__Task item__. Return exactly, with nothing added, the lines from the one that contains "Click info icon" through the end of the listing below, pictures excluded.

__Dataset records__.

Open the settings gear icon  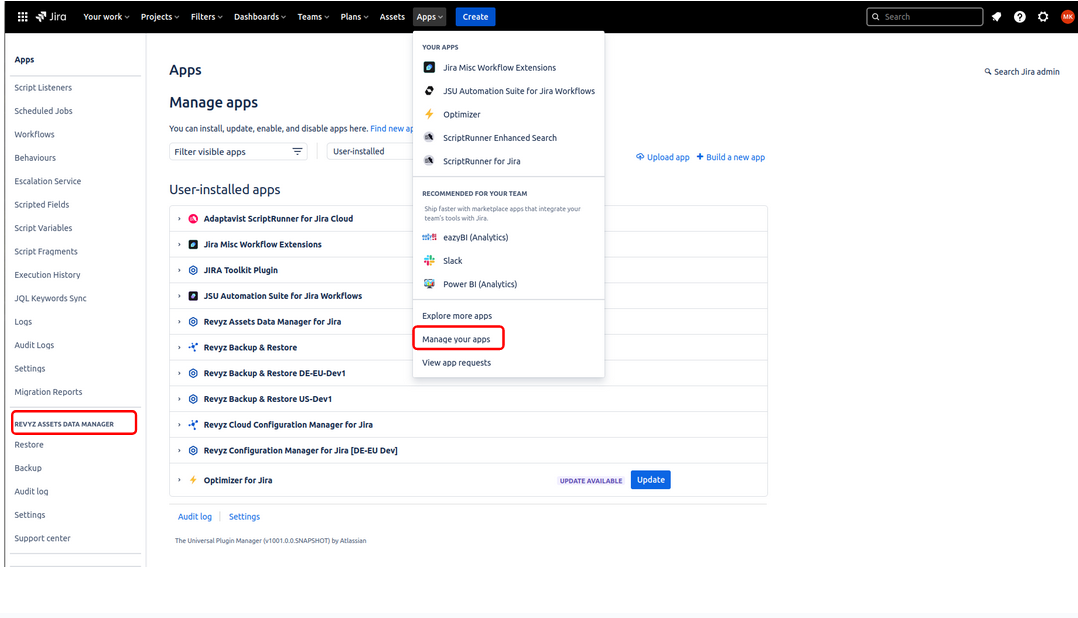click(1043, 17)
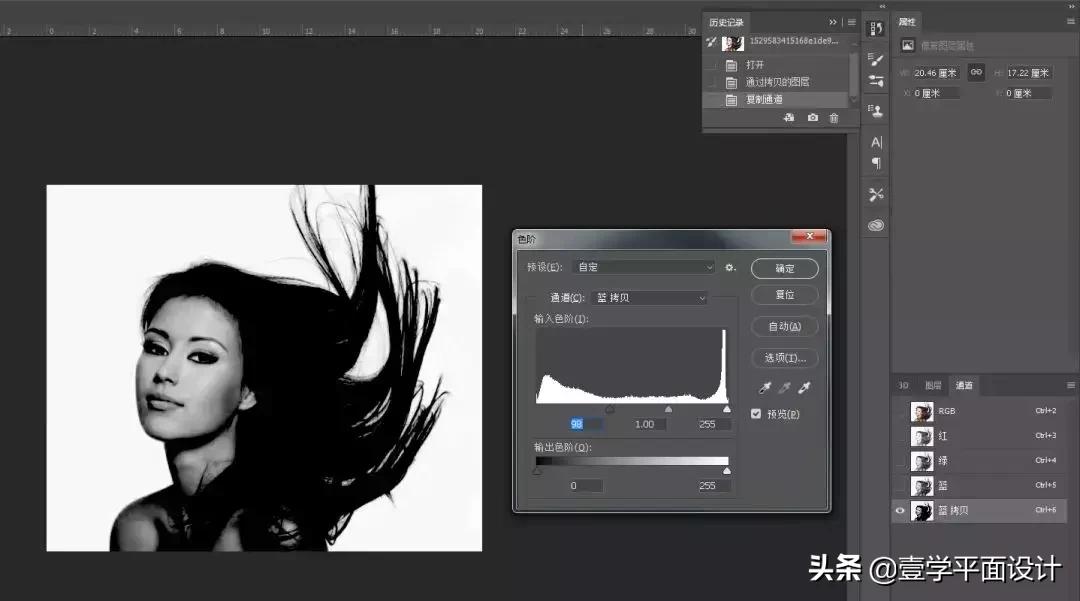
Task: Toggle the 预览 preview checkbox in Levels
Action: pyautogui.click(x=757, y=413)
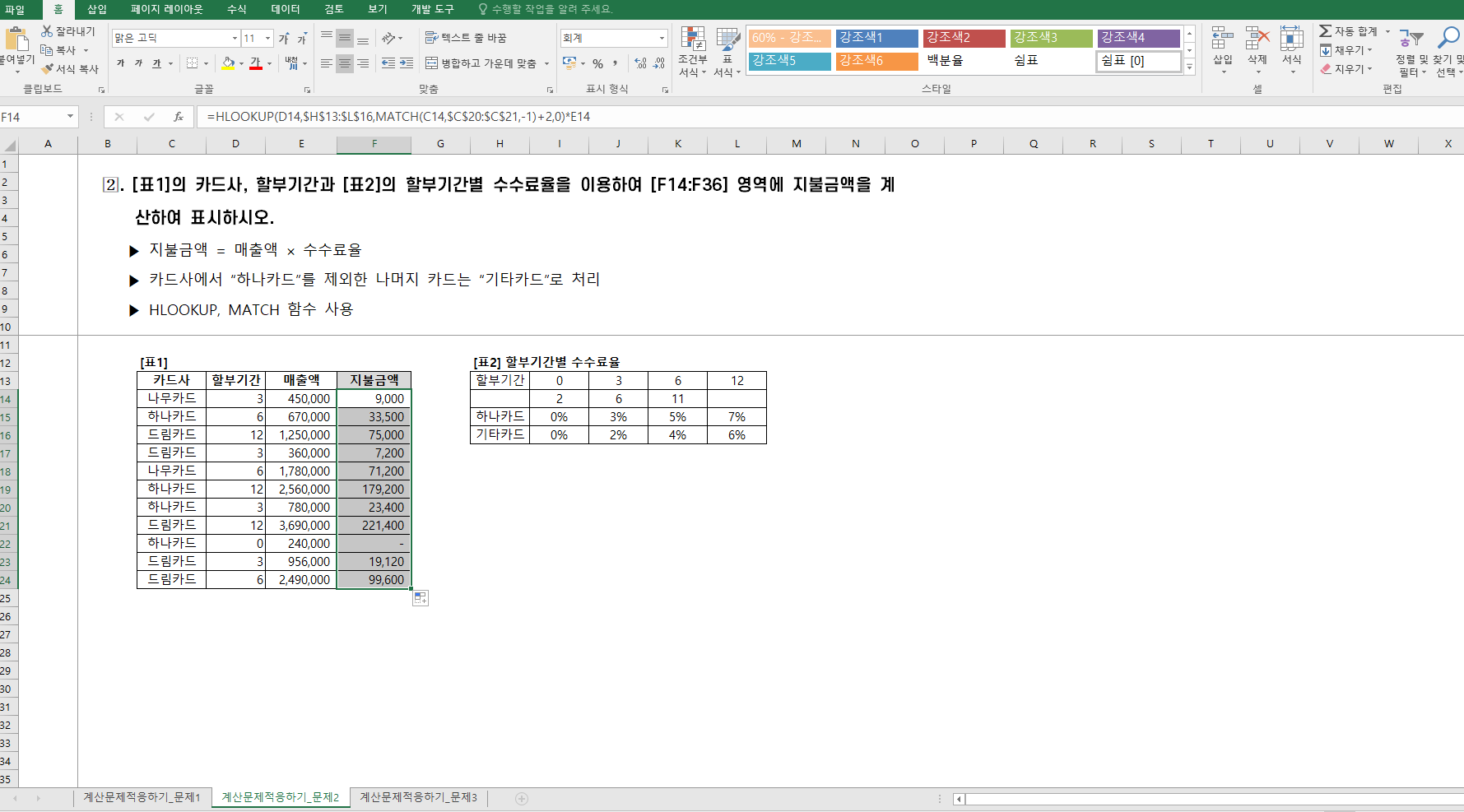The image size is (1464, 812).
Task: Select the Format Painter (서식 복사) brush
Action: point(48,69)

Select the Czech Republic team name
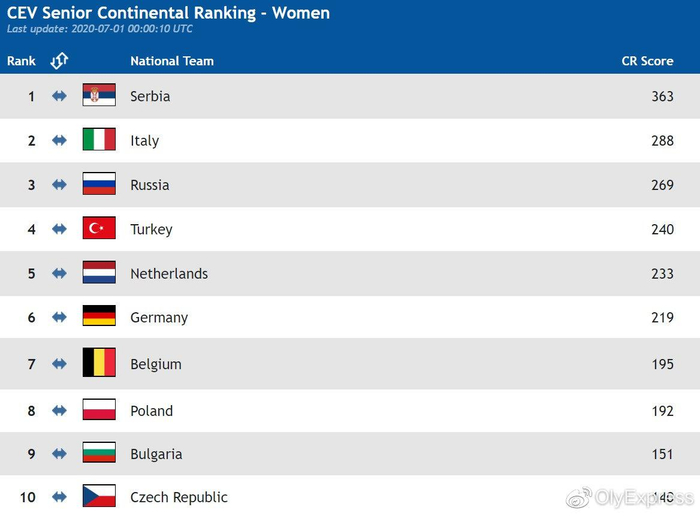click(179, 497)
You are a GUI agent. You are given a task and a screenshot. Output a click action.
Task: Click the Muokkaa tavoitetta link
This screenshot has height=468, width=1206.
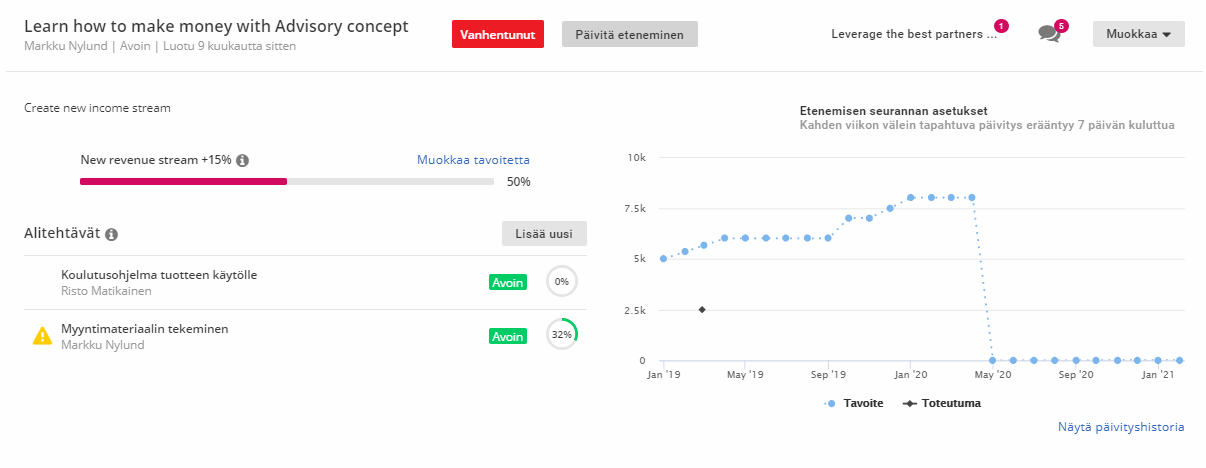(473, 160)
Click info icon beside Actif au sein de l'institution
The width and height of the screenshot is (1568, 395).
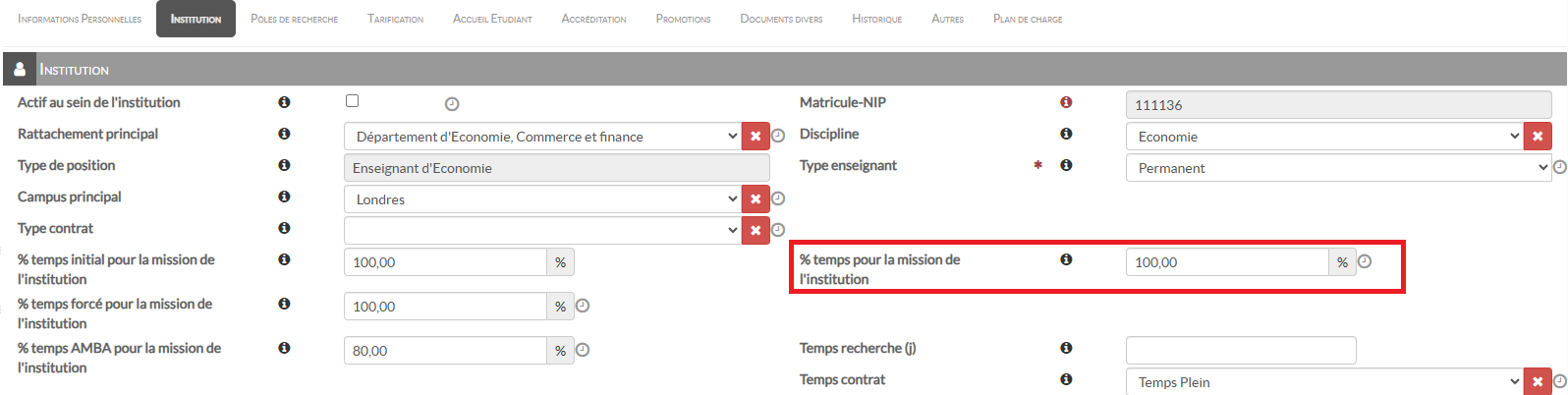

__Result of the task__.
Click info icon beside Actif au sein de l'institution
The width and height of the screenshot is (1568, 395).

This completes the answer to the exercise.